(Document section)
»»

Big is beautiful? Not always. But in Western art it has been the general idea.

Look at Michelangelo, Rubens and the huge paintings of some 20th century minimalists. One effect of the obsession with size is that the work of artists who choose a small scale is overlooked, even
here in New Zealand.

The small size is often imposed by the chosen mediums. Prints cannot be hung on a wall with paintings and a small bronze sculpture is a different matter from big, public statues.

This week there are exhibitions by two remarkable New Zealand artists that have not had the wide recognition they deserve, perhaps because one has always been a printmaker and the other has made medals and small works in bronze.

Marion Fountain, whose show Retour aux Sources is at the Judith Anderson Gallery, has an established international reputation as a medallist. This exhibition makes it clear that she is also a superb sculptor.

The show of 350 pieces has been brought here from her base in Paris with the aid of sponsorship from Air New Zealand.

There are excellent examples of her medals which make very sensitive use of the opulent curves of women's bodies within the generally circular shape. The medals also make use of motifs that show a clear Maori influence, notably in Uomo Uccello, a medal done in Rome in 1985.

Since Brancusi set the example at the beginning of last century there have been innumerable sculptors who have made smoothly curving polished figures based on natural and human forms.

What makes Marion Fountain's bronzes exceptional is, one, the sharp observation and good design skills that make the work fascinating in detail and, two, the element of grotesqueness that ensures the work is seldom predictable and never sentimental.

There is an astringency in her concepts that makes the work both surprising and stimulating.

««

(Data segment)
»»

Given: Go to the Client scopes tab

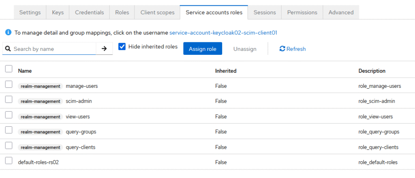Looking at the screenshot, I should coord(157,13).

««

(What is asked)
A. Repeat the part of the art review from "There are excellent" to "surprising and stimulating." word for word.
B. Answer these from the art review:
(i) At which gallery is Marion Fountain's show being held?
(ii) How many pieces does her show include?
(iii) In what city and year was the medal Uomo Uccello done?

(Task-by-task answers)
A.
There are excellent examples of her medals which make very sensitive use of the opulent curves of women's bodies within the generally circular shape. The medals also make use of motifs that show a clear Maori influence, notably in Uomo Uccello, a medal done in Rome in 1985.

Since Brancusi set the example at the beginning of last century there have been innumerable sculptors who have made smoothly curving polished figures based on natural and human forms.

What makes Marion Fountain's bronzes exceptional is, one, the sharp observation and good design skills that make the work fascinating in detail and, two, the element of grotesqueness that ensures the work is seldom predictable and never sentimental.

There is an astringency in her concepts that makes the work both surprising and stimulating.

B.
(i) The Judith Anderson Gallery
(ii) 350
(iii) Rome, 1985